> [Task directions]:
Please pick out every line of the material below that contains the word "agent" and copy each such line in full.

(Data records)
......

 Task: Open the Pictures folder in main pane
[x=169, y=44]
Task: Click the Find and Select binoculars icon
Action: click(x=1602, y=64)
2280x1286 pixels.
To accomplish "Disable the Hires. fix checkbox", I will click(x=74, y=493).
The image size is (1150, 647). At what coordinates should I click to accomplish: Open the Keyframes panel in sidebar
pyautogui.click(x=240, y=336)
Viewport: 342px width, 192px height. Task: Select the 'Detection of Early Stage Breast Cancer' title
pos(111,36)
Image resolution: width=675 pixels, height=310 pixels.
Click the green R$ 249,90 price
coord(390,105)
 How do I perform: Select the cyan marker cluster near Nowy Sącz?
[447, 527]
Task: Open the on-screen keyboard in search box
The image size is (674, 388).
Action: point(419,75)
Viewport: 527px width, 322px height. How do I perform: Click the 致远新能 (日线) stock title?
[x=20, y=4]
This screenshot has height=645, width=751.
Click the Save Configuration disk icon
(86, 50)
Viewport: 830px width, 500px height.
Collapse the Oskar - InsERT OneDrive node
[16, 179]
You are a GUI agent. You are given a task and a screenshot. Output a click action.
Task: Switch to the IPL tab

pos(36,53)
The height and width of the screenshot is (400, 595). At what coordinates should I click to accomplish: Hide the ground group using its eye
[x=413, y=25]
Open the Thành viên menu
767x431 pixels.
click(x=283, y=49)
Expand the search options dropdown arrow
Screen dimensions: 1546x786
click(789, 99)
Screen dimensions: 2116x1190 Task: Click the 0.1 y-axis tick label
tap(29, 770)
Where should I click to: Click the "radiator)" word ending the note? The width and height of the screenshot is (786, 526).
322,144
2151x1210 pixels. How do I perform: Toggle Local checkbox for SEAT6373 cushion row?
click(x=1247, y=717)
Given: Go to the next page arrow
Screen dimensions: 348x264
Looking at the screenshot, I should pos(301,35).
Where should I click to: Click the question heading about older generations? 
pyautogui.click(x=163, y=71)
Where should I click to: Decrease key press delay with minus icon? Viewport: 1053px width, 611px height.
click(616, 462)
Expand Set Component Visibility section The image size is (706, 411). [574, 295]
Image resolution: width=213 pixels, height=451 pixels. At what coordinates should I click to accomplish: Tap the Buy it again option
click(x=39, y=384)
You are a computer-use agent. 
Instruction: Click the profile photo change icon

......

> [Worked answer]:
You are a GUI agent. You are given a task and a screenshot. Output a click action.
You are a computer-use agent. 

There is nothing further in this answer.